What's Homer's favorite food? Probably doughnuts (though pork chops are a close second). What's his favorite beer? Duff, of course! Bart's favorite snack? Bloody arrowhead cookies (no, not shorts… sheesh!). What about Barney's signature dish? Omelets! Marge's secret ingredient? Salt! (Well, sometimes love…)
The Simpsons features food a lot, but only a few can be truly iconic. These are my picks.
You ever seen a pissed-off lunch lady? Well, you have now, and those egg beaters look sharp. Seriously though, the lunch lady is one person you don't want to anger ever, because the ones who like you tend to slip you extra fries.
Of course, in the Halloween episode, Lunch Lady Doris ends up cooking the children and serving them to Principal Skinner and the teachers. So, you really don't want to upset her.
In this clip, Homer shows he's (almost) smarter than the devil when he sells his soul for a doughnut that he almost doesn't eat. Then does. Then almost has to stay in hell. Then doesn't.

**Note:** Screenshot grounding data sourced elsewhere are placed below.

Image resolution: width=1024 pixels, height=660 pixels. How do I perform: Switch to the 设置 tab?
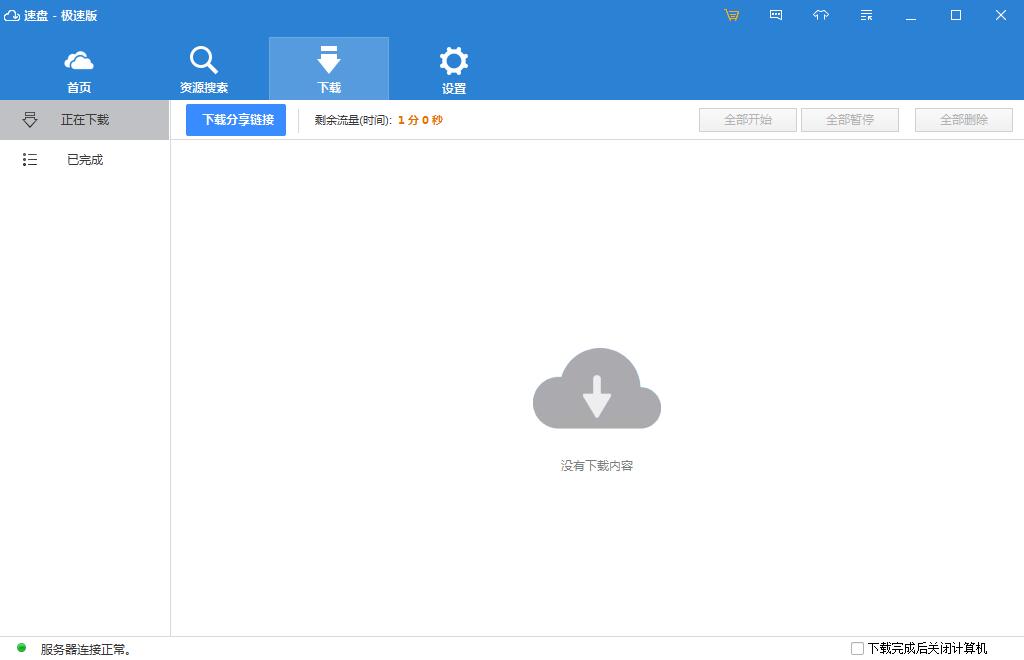[453, 67]
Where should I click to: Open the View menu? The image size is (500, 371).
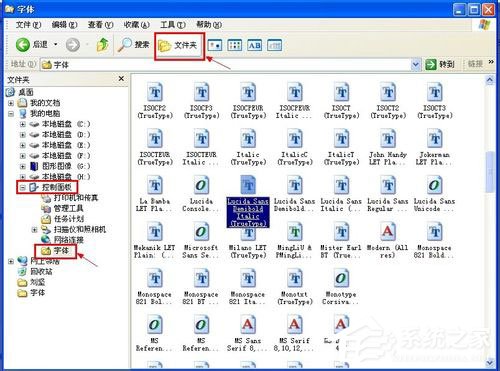tap(100, 25)
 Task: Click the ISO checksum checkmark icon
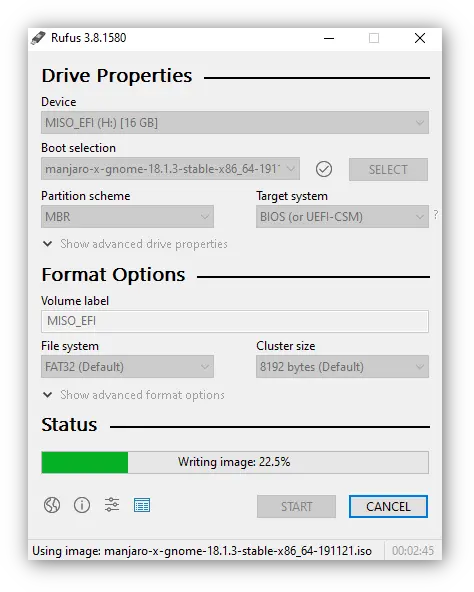click(324, 169)
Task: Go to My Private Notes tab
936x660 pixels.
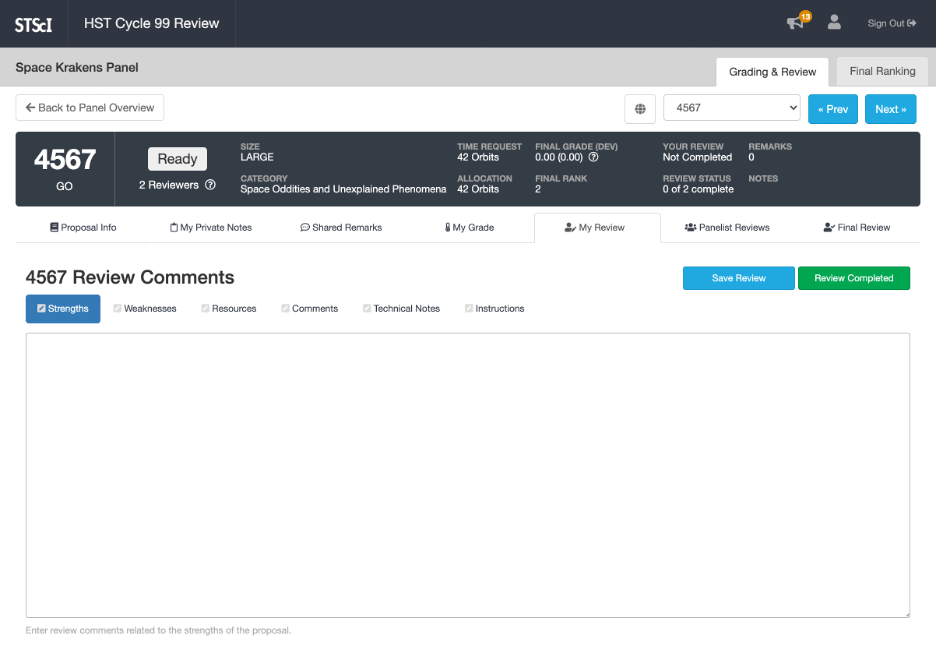Action: coord(211,228)
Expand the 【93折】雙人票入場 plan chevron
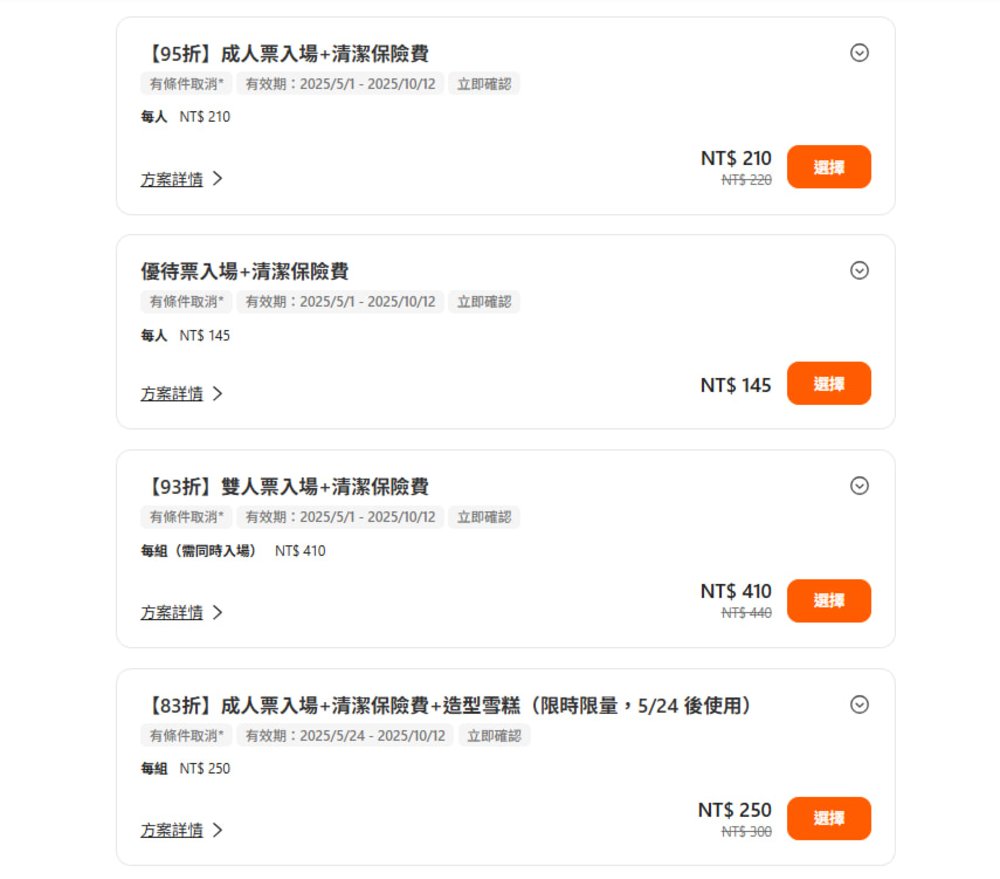The image size is (1000, 879). (859, 486)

In this case, the message is an epiphany Homer receives, that family has kept him from going to clown college long enough. From there, he goes on to be a moderately successful miserable clown. What does your mashed potato sculpture tell you about your life?

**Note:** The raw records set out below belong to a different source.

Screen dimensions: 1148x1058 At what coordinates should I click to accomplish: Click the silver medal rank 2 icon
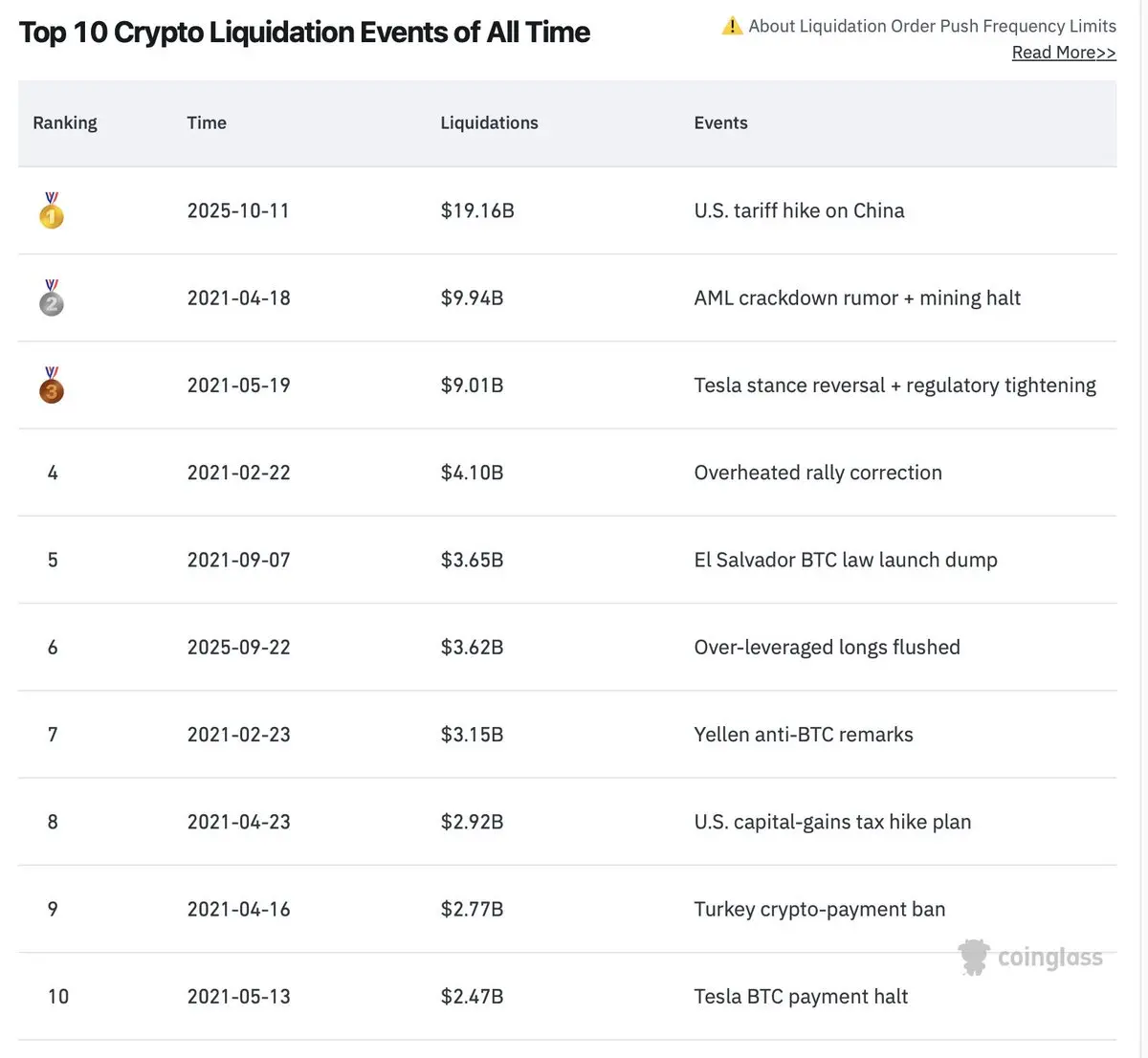(x=52, y=298)
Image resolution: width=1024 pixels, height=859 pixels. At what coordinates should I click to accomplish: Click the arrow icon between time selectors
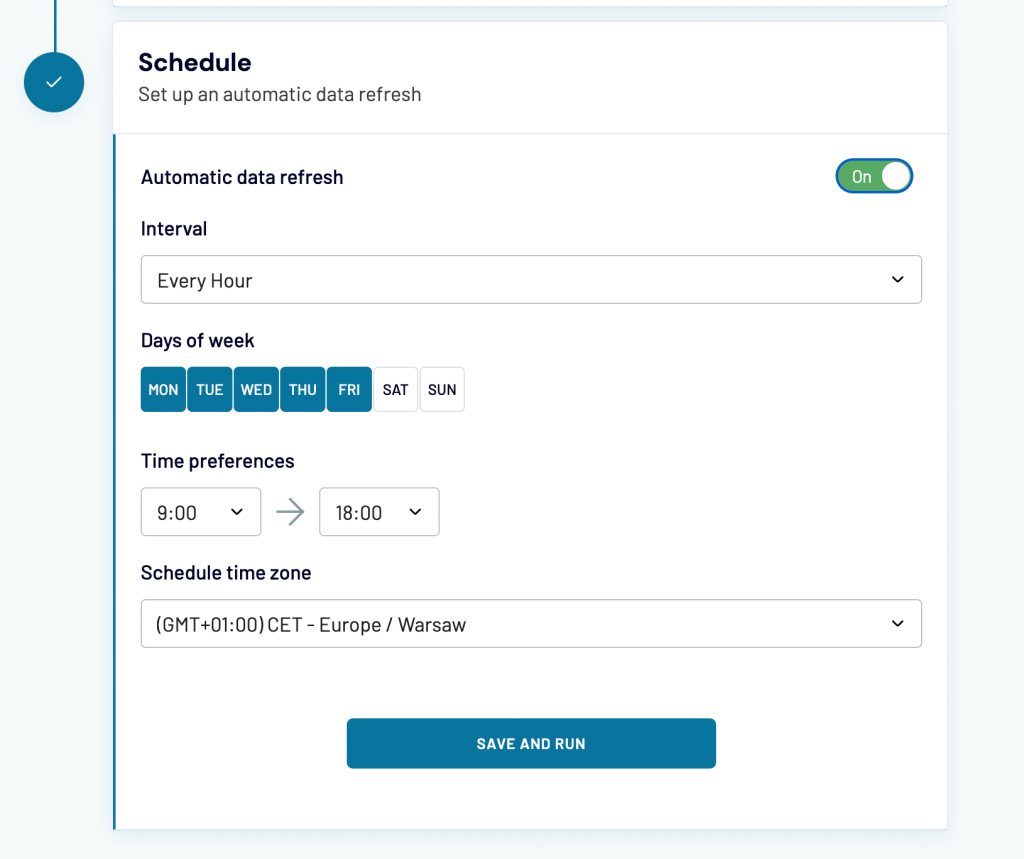coord(289,511)
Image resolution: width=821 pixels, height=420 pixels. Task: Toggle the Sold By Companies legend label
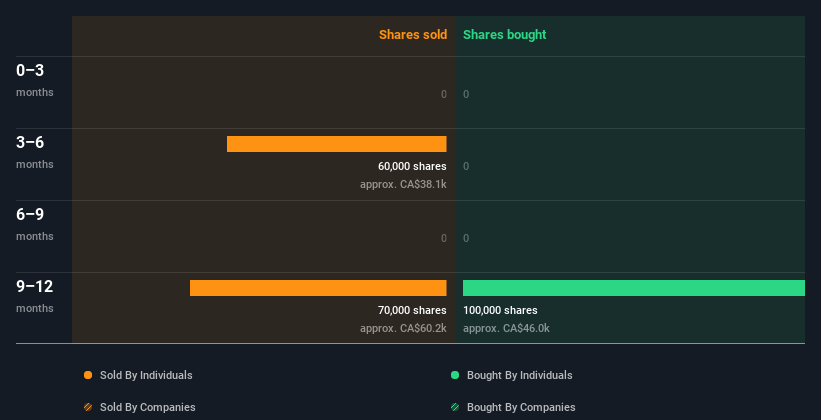[x=147, y=407]
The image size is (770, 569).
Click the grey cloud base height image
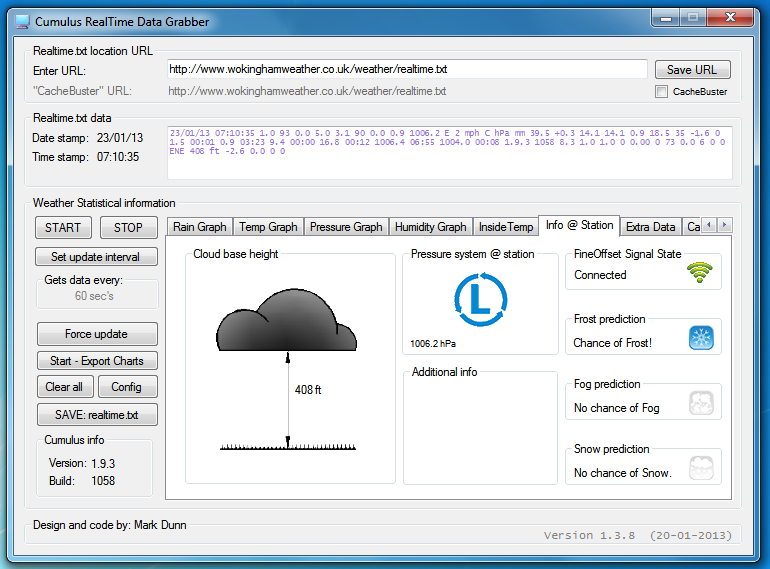pyautogui.click(x=287, y=319)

It's a can of beer, which is kind of a food, that puts Homer in the hospital in this unforgettable, roof-raising April Fools' episode.
Such a thing has never been tried before for good reason. The end result is the same: Milhouse and Bart take the controlled substance and go hog wild. This leads to a musical review of some of Springfield's most colorful characters and even makes one of their albums.
OK, in all seriousness, the writers of The Simpsons probably think they're promoting a lifestyle that carefully moderates alcohol intake. Homer has been arrested, kicked out of his house, beaten up and generally humiliated because of his drinking. Then again, The Simpsons can't help but make all that drinking look fun. C'mon, Barney's riding a jetpack, for crying out loud. You think he's doing that sober? No way!
It's hard to point to one food that causes Homer to bulk up (any that turn paper clear with grease will do), but for one episode, Homer puts on enough weight to qualify for disability. This allows him to wear a mumu, work from home and eventually stop up a nuclear gas leak.
Homer's love of snack foods is a common theme in The Simpsons. However, rarely does it get him into this much trouble. Refusing to give up his precious bounty, Homer's hand remained trapped in a vending machine.
You might think this is a health thing, but really, The Simpsons has taught us that butter is best consumed raw, on a stick, covered in a waffle. Agree or disagree?
No, those don't sound like the actions of a man who had all he could eat. Homer would go on to win his trial against the seafood buffet that kicked him out. His reward: as much seafood as he could stick down his gullet.
With the help of a cute little lamb, Lisa decides to go vegetarian. Later, Homer learns that pork and bacon come from the same magical animal, and we learn that Apu was the fifth Beatle. Not too shabby for one episode.
OK, really it's the creepy forbidden-wish-granting doll that Homer buys, but hey, it comes with a free frogurt! Of course, the creepy doll is cursed (bad), but the frogurt is free (good). The frogurt is also cursed (bad), but it comes with your choice of toppings (good). And so it goes. Anyway, yay frogurt!
Yes, powered by Power Sauce bars (which — spoiler alert! — are really just shredded newspaper), Homer climbs the most terrifying mountain in Springfield: the Murderhorn. He couldn't have done it without the boost he thought he got from the bars, and to his surprise, he finds out what his father ate when he too once climbed to the top of the mountain.
(Second spoiler alert: It was the frozen body of another climber. Fun!)
OK, mainly the Merciless Peppers of Quetzalacatenango are a bad thing. Grown in the jungle primeval by inmates of an insane asylum, one touch of these little peppers is enough to make even the most ardent pepper lover run for the bucket. Still, somewhere our inner chili-head is secretly wishing we could find one of these things and test our iron stomachs against it, and as much as we'd like to call that a good thing, it's really still bad.
No, we're not saying you should eat a three-eyed fish, but few Simpsons fans will ever forget that Montgomery Burns' political career was killed when Marge served him a three-eyed fish from the very stream he helped to pollute.